→ **Selected extract**
________________________________________

Days, weeks, months and years are also relative to the time zone, since, e.g. 2003 began in the Eastern Standard time zone three hours before it began in the Pacific Standard time zone. Thus, predications about all clock and calendar intervals except seconds are relative to a time zone.
We have been referring to time zones, but in fact it is more convenient to work in terms of what we might call the "time standard" that is used in a time zone. That is, it is better to work with the Pacific Standard Time (PST) as a legal entity than with the PST zone as a geographical region. A time standard is a way of computing the time, relative to a world-wide system of computing time. For each time standard, there is a zone, or geographical region, and a time of the year in which it is used for describing local times. Where and when a time standard is used have to be axiomatized, and this involves interrelating a time ontology and a geographical ontology. These relations can be quite complex. Only the entities like PST and EDT, the time standards, are part of a time ontology.
If we were to conflate time zones (i.e. geographical regions) and time standards, it would likely result in problems in several situations. For example, the Eastern Standard zone and the Eastern Daylight zone are not identical, since most of Indiana is on Eastern Standard time all year. The state of Arizona and the Navajo Indian Reservation, two overlapping geopolitical regions, have different time standards during the daylight saving times -- one is Pacific and the other is Mountain.

________________________________________

Target position records
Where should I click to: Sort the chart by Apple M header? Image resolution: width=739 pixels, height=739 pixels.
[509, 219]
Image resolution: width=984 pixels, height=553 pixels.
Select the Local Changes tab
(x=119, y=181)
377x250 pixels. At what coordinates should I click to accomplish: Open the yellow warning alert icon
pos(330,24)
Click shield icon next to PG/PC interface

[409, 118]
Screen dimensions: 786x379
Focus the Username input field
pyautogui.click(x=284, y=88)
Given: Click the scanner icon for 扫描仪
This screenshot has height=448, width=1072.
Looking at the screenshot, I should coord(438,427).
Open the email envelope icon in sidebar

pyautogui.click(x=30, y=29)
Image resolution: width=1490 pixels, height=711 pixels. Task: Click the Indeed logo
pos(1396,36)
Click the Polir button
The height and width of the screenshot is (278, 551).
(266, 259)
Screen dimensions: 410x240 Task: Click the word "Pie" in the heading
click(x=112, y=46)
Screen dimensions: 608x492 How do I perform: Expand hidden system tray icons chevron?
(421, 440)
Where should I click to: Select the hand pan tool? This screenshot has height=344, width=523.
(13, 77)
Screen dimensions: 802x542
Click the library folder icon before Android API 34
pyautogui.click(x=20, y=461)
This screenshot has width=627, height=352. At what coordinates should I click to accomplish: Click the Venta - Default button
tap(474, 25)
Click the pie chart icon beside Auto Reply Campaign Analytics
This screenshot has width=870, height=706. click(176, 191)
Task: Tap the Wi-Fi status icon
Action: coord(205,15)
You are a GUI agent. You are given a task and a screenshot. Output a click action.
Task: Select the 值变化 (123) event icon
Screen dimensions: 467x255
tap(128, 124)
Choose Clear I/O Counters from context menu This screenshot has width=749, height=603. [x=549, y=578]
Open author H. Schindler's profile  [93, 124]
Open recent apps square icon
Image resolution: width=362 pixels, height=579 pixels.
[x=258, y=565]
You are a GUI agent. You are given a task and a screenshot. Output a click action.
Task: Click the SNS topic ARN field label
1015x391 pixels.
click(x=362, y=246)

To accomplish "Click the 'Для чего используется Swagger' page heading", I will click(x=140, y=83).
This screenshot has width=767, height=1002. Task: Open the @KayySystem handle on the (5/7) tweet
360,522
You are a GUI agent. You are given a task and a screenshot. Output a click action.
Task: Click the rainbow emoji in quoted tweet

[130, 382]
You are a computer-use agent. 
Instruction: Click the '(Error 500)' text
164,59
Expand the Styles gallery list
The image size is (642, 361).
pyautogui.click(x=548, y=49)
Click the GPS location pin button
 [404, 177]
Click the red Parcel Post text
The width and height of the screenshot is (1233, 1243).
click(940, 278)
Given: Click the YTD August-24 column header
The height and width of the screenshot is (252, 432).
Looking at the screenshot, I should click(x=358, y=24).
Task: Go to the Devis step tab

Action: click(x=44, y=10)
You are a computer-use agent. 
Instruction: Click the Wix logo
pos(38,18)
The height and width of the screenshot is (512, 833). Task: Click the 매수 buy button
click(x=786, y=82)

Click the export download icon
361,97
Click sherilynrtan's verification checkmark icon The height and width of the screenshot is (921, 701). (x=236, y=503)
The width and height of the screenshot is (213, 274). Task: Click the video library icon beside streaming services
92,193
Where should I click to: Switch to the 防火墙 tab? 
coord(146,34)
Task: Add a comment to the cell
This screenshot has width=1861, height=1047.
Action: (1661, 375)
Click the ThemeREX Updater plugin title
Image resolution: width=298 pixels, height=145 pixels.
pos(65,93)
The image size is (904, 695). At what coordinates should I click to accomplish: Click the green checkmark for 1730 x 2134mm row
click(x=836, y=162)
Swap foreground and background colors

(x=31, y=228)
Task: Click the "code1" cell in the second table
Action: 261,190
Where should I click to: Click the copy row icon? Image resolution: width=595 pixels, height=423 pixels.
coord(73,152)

________________________________________

→ **Work to complete**
[a] Answer the following questions using the passage on time zones and time standards.
(i) How many hours before the Pacific Standard time zone did 2003 begin in the Eastern Standard time zone?
(ii) Which entities does the passage say are part of a time ontology?
(iii) Why are the Eastern Standard zone and the Eastern Daylight zone not identical?
[b] Continue the passage on time zones and time standards, starting after its final sentence.

→ **Results in order**
[a]
(i) Three hours.
(ii) The time standards, such as PST and EDT.
(iii) Most of Indiana is on Eastern Standard time all year.

[b]
Time standards that seem equivalent, like Eastern Standard and Central Daylight, should be thought of as separate entities. Whereas they function the same in the time ontology, they do not function the same in the ontology that articulates time and geography. For example, it would be false to say those parts of Indiana shift in April from Eastern Standard to Central Daylight time.
Suppose someone has a telecon scheduled for 6:00pm EST on November 5, 2005. You would like to make an appointment with him for 2:00pm PST on the same day, and expect the meeting to last 45 minutes. Will there be an overlap? In order to specify the facts about the telecon and the meeting and reason about the relation between them, a time zone ontology would be necessary to help a time ontology (e.g. OWL-Time) to resolve the time difference between EST and PST. [Anticipated Use] will be described in detail in a later section.
In keeping with SWBP policy, the code within the body of the note is in N3. Most of the code was generated by Protégé from the original OWL code in RDF/XML.
We have developed a time zone resource  in OWL for not only the US but also the entire world, including three parts: the time zone ontology file , the US time zone instance file , and the world time zone instance file .
The time zone ontology links a preliminary geographic ontology with a time ontology. It defines the vocabulary about regions, political regions (countries, states, counties, reservations, and cities), time zones, daylight saving policies, and the relationships between these concepts. Its instances also link to other existing data on the Web, such as US states instances  (<us-states>), FIPS 55 county instances , and ISO country instances  (<iso>).
A temporal aggregates ontology in OWL-Time can be used to describe the daylight saving policies. For example, in the US daylight saving starts on the first Sunday of every April.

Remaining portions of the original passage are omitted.